Press Contact: Jeremy Cherson, Director of Communications
FOR IMMEDIATE RELEASE:
(LOS ANGELES, CA) – In response to the decision and order by the Superior Court of the State of California in Urquidi et al. v. City of Los Angeles et al., The Bail Project issued the following response:
“We applaud the Supreme Court of California for issuing a preliminary injunction to strike down the administration of bail schedules in Los Angeles County. This decision, which comes after significant effort from the Civil Rights Corps and many others, finally remedies the harmful injustice created by an inefficient, unfair, and now illegal practice which resulted in unaffordable bail being set for thousands of legally innocent people each year. As the court has ruled, this practice violated constitutional rights and caused immense harm by placing thousands of people in the county’s already overcrowded, traumatizing jail each year unnecessarily.

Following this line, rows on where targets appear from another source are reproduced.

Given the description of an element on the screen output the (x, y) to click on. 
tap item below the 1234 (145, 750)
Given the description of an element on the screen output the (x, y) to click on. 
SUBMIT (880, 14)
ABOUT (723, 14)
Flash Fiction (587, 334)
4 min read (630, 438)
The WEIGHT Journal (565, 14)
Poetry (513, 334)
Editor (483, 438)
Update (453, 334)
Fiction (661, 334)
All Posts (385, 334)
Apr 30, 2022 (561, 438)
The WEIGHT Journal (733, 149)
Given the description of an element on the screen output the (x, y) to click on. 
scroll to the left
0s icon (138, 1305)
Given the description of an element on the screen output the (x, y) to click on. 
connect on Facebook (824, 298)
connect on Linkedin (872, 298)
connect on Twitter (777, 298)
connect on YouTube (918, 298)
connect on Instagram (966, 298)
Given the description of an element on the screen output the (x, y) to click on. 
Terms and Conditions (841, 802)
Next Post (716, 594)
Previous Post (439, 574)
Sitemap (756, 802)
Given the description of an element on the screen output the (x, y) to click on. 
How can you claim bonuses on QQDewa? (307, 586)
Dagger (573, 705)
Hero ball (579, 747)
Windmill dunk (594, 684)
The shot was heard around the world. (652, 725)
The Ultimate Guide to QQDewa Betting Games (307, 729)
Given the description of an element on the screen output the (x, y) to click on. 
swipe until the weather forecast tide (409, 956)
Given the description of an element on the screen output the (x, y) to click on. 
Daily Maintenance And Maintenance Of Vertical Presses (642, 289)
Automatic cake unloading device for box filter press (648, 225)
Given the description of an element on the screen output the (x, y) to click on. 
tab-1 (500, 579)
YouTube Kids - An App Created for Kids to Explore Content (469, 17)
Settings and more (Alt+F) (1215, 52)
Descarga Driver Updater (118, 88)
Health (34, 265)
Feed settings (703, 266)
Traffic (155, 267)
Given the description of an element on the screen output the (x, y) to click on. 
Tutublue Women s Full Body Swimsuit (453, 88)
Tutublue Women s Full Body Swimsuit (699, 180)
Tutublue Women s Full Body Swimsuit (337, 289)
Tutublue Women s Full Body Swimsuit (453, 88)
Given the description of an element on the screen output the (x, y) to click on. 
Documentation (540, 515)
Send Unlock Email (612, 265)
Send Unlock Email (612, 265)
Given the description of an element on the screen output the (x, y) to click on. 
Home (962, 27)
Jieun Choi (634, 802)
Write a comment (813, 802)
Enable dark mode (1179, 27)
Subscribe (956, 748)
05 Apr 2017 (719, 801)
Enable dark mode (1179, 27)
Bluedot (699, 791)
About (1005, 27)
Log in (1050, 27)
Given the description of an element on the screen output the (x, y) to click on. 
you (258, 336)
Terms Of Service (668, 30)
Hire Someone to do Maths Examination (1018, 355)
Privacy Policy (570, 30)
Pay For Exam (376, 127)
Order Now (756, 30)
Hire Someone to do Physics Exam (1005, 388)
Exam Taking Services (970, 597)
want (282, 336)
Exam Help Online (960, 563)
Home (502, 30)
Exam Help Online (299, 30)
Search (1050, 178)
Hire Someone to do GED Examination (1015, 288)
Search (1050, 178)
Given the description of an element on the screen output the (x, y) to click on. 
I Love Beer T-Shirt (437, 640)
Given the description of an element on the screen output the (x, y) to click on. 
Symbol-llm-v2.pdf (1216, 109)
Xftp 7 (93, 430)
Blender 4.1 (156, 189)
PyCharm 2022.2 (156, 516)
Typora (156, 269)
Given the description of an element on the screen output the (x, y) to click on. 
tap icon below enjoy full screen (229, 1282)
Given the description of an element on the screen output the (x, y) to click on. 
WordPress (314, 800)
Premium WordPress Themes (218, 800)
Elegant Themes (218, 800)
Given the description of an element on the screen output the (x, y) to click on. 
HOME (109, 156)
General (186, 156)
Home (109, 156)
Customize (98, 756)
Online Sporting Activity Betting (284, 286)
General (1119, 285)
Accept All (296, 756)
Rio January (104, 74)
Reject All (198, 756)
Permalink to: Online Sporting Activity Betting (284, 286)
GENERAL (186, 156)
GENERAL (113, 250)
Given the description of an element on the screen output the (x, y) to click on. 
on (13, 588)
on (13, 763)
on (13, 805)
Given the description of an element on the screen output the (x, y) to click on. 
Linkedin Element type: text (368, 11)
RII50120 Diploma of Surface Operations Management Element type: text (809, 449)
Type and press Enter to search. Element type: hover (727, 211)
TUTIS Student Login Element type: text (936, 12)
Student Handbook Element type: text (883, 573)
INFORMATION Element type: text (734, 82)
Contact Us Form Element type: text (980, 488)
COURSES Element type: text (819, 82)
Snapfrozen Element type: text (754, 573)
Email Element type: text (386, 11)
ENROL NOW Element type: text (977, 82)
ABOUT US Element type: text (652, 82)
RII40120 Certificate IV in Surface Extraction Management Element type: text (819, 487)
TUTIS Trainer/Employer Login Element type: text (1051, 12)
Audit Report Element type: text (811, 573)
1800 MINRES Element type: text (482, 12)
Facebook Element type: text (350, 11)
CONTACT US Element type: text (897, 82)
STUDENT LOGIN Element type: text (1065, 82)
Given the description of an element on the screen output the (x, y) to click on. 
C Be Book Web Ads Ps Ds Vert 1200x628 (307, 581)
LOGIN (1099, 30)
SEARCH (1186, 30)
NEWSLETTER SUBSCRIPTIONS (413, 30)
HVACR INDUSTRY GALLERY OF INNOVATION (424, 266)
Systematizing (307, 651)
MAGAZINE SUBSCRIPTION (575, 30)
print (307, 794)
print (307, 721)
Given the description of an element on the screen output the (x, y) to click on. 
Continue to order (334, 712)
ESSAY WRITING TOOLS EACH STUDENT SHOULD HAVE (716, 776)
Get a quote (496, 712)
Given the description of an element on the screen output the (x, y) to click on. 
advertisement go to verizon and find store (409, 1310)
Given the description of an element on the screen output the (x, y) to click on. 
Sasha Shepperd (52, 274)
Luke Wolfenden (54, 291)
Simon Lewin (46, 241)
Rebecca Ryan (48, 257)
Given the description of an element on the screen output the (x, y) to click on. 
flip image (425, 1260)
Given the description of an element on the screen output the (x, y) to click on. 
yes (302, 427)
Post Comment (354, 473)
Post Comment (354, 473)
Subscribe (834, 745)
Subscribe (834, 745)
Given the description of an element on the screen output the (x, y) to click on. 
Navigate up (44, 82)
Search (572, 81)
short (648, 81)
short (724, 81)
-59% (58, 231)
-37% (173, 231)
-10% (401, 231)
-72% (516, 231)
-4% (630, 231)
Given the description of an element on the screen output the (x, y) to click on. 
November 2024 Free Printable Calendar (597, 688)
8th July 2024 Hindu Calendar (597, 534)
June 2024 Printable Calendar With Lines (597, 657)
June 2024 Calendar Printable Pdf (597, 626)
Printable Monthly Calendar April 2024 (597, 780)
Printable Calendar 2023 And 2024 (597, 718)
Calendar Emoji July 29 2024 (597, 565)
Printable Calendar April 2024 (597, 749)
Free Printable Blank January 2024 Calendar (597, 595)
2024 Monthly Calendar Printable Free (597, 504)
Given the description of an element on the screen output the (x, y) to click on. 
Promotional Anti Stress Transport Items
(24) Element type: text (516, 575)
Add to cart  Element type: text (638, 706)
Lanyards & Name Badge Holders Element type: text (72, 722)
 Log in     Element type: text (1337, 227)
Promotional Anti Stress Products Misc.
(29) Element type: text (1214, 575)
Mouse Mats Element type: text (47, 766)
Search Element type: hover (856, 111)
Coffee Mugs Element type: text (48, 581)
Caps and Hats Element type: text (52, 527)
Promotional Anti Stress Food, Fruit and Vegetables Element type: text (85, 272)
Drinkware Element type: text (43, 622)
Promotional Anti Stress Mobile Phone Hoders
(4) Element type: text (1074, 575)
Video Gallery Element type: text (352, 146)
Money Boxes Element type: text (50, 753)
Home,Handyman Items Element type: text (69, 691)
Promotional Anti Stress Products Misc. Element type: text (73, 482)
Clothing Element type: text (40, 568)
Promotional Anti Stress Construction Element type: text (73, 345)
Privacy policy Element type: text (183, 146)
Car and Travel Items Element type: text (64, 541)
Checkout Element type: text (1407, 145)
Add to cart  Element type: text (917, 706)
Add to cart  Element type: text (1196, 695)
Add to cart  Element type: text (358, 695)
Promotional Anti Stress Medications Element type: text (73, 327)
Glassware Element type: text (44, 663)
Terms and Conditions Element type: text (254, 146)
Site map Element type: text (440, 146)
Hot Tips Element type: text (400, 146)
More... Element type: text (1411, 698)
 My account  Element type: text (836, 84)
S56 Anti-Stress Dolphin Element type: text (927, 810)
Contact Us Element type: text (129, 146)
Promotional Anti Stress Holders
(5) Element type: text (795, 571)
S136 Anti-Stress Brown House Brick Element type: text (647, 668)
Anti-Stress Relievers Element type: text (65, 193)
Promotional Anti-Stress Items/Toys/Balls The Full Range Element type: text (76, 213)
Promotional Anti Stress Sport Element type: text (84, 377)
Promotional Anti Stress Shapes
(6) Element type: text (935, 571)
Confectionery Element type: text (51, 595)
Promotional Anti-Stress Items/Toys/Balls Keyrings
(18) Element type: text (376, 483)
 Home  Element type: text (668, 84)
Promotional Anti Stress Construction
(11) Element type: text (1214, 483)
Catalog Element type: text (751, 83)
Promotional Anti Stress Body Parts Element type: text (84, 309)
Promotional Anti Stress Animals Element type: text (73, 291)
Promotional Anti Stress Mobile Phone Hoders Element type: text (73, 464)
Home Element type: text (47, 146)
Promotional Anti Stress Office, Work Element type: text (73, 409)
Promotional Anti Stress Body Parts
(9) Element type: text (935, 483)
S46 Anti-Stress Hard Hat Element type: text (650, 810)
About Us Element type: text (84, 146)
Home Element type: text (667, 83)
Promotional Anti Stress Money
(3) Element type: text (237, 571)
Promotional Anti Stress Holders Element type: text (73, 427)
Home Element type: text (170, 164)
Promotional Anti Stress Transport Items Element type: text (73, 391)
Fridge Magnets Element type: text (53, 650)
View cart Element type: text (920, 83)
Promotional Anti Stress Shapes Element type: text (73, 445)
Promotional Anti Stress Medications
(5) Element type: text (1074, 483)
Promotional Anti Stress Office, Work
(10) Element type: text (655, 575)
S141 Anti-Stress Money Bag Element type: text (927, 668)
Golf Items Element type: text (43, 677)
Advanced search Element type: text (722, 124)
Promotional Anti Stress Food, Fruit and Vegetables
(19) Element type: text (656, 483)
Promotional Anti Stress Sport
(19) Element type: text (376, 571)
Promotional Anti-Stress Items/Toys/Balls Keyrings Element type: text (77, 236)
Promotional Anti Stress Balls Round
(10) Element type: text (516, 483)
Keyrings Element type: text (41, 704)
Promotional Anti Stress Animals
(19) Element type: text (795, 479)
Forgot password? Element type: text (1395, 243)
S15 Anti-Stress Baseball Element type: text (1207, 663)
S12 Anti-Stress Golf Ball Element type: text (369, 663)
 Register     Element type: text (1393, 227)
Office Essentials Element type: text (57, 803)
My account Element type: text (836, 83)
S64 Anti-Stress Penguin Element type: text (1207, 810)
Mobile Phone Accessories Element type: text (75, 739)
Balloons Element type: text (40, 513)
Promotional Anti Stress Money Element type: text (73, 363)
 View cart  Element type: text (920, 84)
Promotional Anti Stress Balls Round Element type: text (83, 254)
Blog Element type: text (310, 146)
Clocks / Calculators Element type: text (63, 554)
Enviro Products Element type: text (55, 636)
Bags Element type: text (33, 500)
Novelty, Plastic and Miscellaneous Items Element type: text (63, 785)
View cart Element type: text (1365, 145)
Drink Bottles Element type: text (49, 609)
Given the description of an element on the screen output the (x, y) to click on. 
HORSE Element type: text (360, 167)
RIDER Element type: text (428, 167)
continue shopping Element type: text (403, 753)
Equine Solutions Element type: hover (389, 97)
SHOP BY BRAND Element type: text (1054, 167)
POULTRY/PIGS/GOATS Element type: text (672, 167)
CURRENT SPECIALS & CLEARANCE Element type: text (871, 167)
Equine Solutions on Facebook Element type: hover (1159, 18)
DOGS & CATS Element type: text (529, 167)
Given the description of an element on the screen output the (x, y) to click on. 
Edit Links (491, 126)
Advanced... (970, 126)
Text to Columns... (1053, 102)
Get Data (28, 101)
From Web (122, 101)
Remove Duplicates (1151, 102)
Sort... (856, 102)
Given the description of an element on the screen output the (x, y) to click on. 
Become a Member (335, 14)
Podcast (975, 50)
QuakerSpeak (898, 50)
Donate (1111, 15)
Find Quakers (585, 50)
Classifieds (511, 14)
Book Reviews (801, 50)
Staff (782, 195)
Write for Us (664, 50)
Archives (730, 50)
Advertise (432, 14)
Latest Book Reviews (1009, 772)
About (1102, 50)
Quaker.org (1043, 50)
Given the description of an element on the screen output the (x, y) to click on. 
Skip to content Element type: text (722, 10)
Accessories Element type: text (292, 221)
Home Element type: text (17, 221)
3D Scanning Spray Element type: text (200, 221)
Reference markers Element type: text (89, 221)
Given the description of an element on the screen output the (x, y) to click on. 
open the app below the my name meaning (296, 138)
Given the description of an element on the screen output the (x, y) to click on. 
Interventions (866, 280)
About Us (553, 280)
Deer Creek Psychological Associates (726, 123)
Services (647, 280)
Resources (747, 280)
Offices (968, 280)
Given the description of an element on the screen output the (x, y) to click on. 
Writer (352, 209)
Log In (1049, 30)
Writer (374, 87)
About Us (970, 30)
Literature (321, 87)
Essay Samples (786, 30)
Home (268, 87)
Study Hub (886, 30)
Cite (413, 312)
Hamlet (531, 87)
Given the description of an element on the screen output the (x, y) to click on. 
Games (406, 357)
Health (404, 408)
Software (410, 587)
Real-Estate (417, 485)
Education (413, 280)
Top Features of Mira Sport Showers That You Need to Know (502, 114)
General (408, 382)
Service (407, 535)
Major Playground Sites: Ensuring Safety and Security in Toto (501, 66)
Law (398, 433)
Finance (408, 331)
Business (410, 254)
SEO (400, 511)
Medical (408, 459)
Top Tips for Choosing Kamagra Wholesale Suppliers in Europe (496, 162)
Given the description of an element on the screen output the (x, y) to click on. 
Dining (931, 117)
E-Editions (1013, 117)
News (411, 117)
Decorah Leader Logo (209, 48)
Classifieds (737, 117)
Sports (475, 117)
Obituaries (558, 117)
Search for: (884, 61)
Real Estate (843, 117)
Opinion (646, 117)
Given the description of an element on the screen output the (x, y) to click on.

As stated in the court’s decision, there is ample evidence that shows that cash bail is unnecessary. In jurisdiction after jurisdiction, and study after study, it has been shown that the use of cash bail can be severely constrained, if not altogether eliminated, with no public safety impact. In fact, in the nearly a dozen jurisdictions nationally that have advanced some amount of bail reform, evidence shows that these reforms have had no meaningful impact on crime rates, whatsoever. Our own work at The Bail Project confirms this – after paying bail for nearly 30,000 clients nationally, our clients returned to over 90% of their court dates with none of their own money on the line. Even without bail, people will still return to court and not be arrested again for new criminal activity.
As the Court understood, Los Angeles is safer without bail schedules because their administration injected incredible instability into the lives of our residents and our communities, costing people their jobs, their housing, their parental rights, and even their lives. The utilization of bail schedules was a tragedy that impacted untold thousands in Los Angeles each year. We are hopeful that as this case proceeds that Los Angeles will finally move towards a more humane pretrial system where pretrial freedom is not determined by the amount of money in a person’s bank account. This is a wise decision made by the courts that returns us to the promises in our state and federal constitution by upholding the idea that everyone is equal under the law.”